Work to complete. Can you reproduce the Evmolpeya choir article below word for word, in full?

Document excerpt.

┄┄┄┄┄┄

= Evmolpeya =

Bulgarian girls' choir

The Evmolpeya girls' choir is a municipal choir from Plovdiv, Bulgaria.

==History==
The Evmolpeya Choir was established in July 2006. Its creator and conductor is the composer Rada Slavinska. The choir was named "Evmolpeya", which translates into "a beautifully singing young girl." The patron of the choir became Ivan Chomakov, the then-mayor of Plovdiv.

Since it was established, the choir has recorded at Radio Plovdiv, Bulgarian National Television and the Belgium National Radio. It has had more than 100 concerts and 12 tours abroad.
The 40 singers in the choir are between the ages of 14 and 20 from 16 schools in Plovdiv as well as students from a few universities.

The choir's repertoire consists mainly of four-voice a cappella pieces representing different periods and trends – from the Renaissance to modern days, sacral music as well as folklore songs. The choir has performed songs and parts of cyclic pieces in nine languages: Modern Bulgarian, Church Slavonic, Latin, Russian, German, French, Italian, English, Hebrew and Romani.

┄┄┄┄┄┄

Extracted material.
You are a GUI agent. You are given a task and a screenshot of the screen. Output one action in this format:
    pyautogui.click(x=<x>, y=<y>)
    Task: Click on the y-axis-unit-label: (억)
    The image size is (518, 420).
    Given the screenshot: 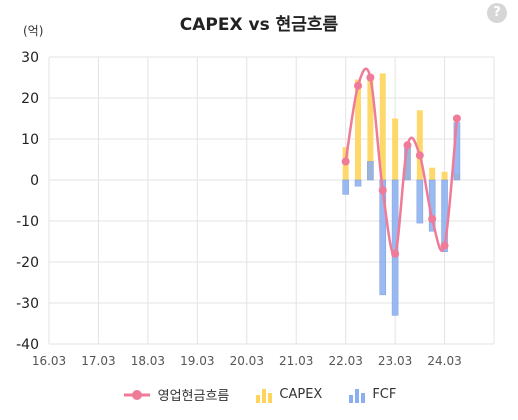 What is the action you would take?
    pyautogui.click(x=34, y=31)
    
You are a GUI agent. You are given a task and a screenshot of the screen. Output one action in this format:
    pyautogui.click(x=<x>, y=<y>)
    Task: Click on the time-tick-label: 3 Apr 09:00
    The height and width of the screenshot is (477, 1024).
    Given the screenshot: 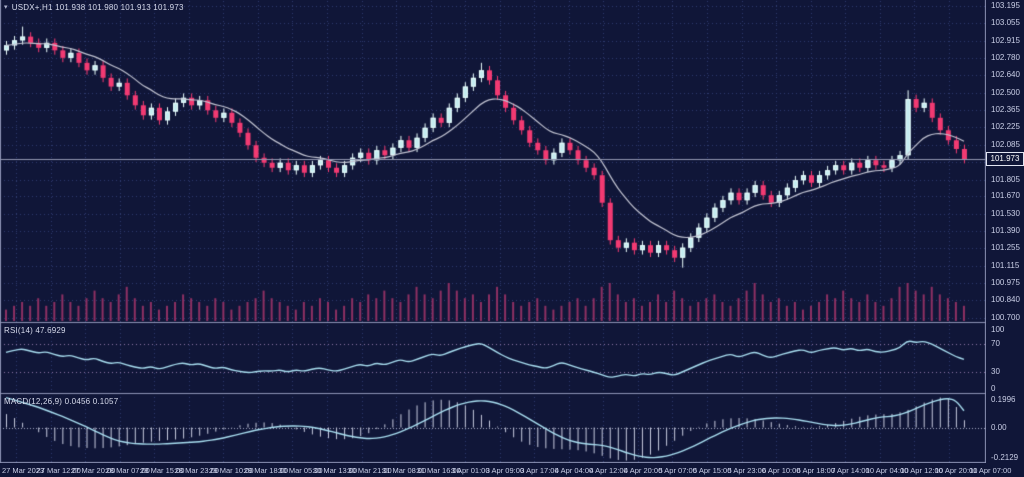 What is the action you would take?
    pyautogui.click(x=505, y=470)
    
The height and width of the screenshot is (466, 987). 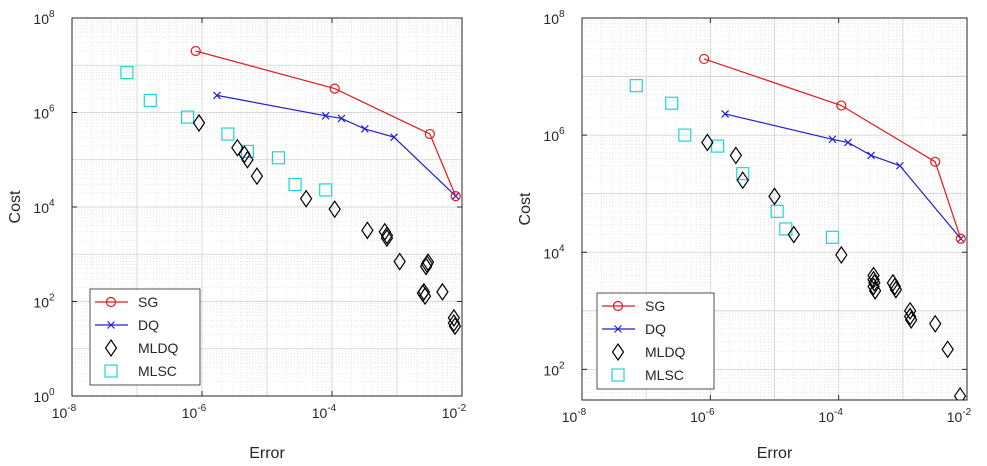 What do you see at coordinates (634, 329) in the screenshot?
I see `legend-item-dq: DQ` at bounding box center [634, 329].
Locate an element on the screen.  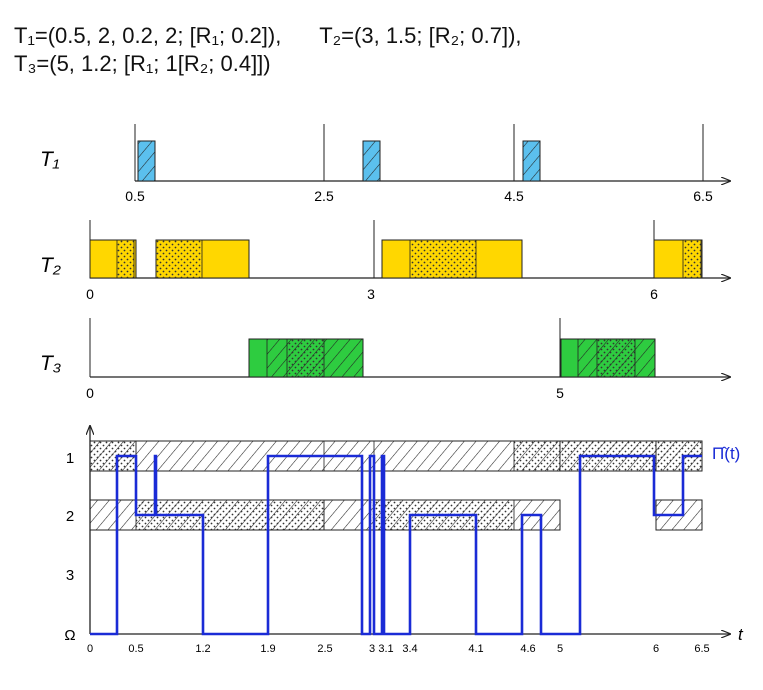
resource-tick-label: 6 is located at coordinates (656, 649).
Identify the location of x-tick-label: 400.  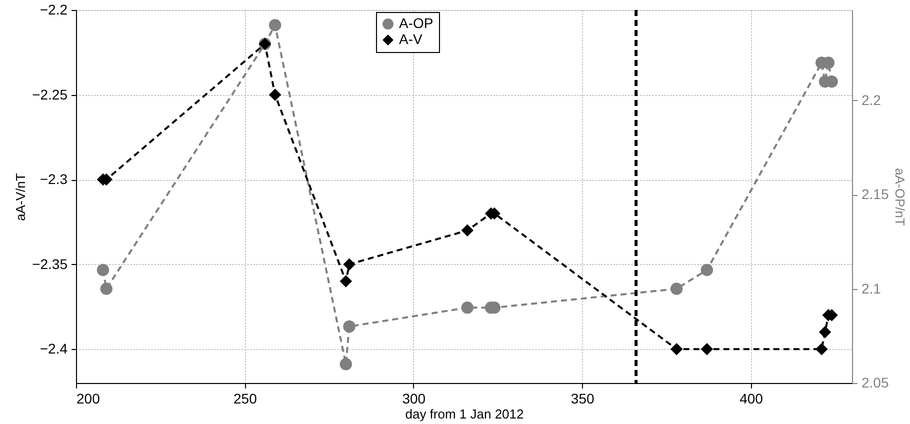
(752, 398).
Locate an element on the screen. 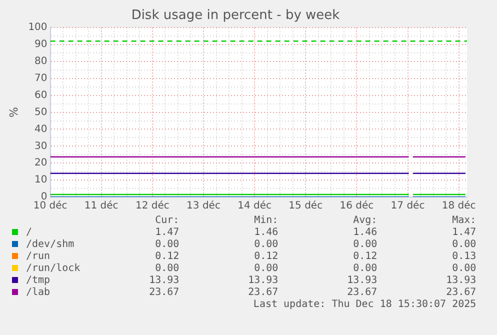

┄┄┄┄┄┄

Answer below.
= Evmolpeya =

Bulgarian girls' choir

The Evmolpeya girls' choir is a municipal choir from Plovdiv, Bulgaria.

==History==
The Evmolpeya Choir was established in July 2006. Its creator and conductor is the composer Rada Slavinska. The choir was named "Evmolpeya", which translates into "a beautifully singing young girl." The patron of the choir became Ivan Chomakov, the then-mayor of Plovdiv.

Since it was established, the choir has recorded at Radio Plovdiv, Bulgarian National Television and the Belgium National Radio. It has had more than 100 concerts and 12 tours abroad.
The 40 singers in the choir are between the ages of 14 and 20 from 16 schools in Plovdiv as well as students from a few universities.

The choir's repertoire consists mainly of four-voice a cappella pieces representing different periods and trends – from the Renaissance to modern days, sacral music as well as folklore songs. The choir has performed songs and parts of cyclic pieces in nine languages: Modern Bulgarian, Church Slavonic, Latin, Russian, German, French, Italian, English, Hebrew and Romani.